A crise no segmento de comercialização de energia tem levado a uma migração dos consumidores livres para comercializadoras com lastro, ou seja, com geração própria, afirma a diretora Comercial da EDP, Stella Fuão, em entrevista à Agência iNFRA. “Temos recebido muitos clientes que vieram dessas comercializadoras [menores]”, contou.
A executiva destaca que o braço de comercialização da EDP cresceu nos últimos dois meses, com recordes de venda na comparação com o ano passado. Mas ressalta que esse é um movimento de recuperação, uma vez que a entrada de mais de 100 comercializadoras no mercado livre em 2024, com a liberalização para o restante da alta tensão, reduziu as vendas.
“Existe sim uma migração, muitos clientes buscando solidez, migrando para empresas grandes do setor, empresas confiáveis, muitas comercializadoras buscando parceria para trabalhar com a EDP e, imagino, com a Auren, a Axia, a Cemig, muitas outras empresas”, declarou.
Stella vê também a possibilidade de concentração do mercado de comercialização. “Acho que vai ser um pouco como o mercado de telecomunicações. No início, teve muita oportunidade de empreender e ganhar dinheiro, então muitos empreendedores investiram nesse tipo de negócio.
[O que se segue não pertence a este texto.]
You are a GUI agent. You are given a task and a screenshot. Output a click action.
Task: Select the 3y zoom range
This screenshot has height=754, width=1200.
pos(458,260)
Acho que, no final, vai ficar uns quatro ou cinco grandes players porque o mercado é grande no Brasil”, disse.
Abertura à baixa tensão
Segundo Stella, a EDP tem interesse em atuar na comercialização de baixa tensão, inclusive para o consumidor residencial. Conforme a Lei 15.269/2025, o mercado será aberto aos clientes que hoje compram energia das distribuidoras a partir de 2027.
Ela conta que a estratégia para esse mercado se baseia em três pilares: liberdade de escolha, experiência do usuário e confiança. A diretora destaca ainda parcerias com empresas como operadoras de telecomunicações, bancos e seguradoras, para fazer a interface com o consumidor residencial.
As projeções apontam para 77,7 milhões de unidades consumidoras aptas a migrar para o mercado livre. No entanto, esse movimento não deve ocorrer imediatamente. “Na Europa, demorou 20 anos para de fato migrar e hoje existem ainda muitos clientes no [mercado] cativo.”
Para Stella, a migração deve demorar no Brasil. “Acho que os dez primeiros anos serão de conscientização. Os primeiros a migrar vão ser aqueles que de fato têm a conta de energia pesando nas suas finanças, no seu dia a dia. E aqueles que também têm muita informação, então por isso acho que a parte digital vai ser muito importante”, destacou.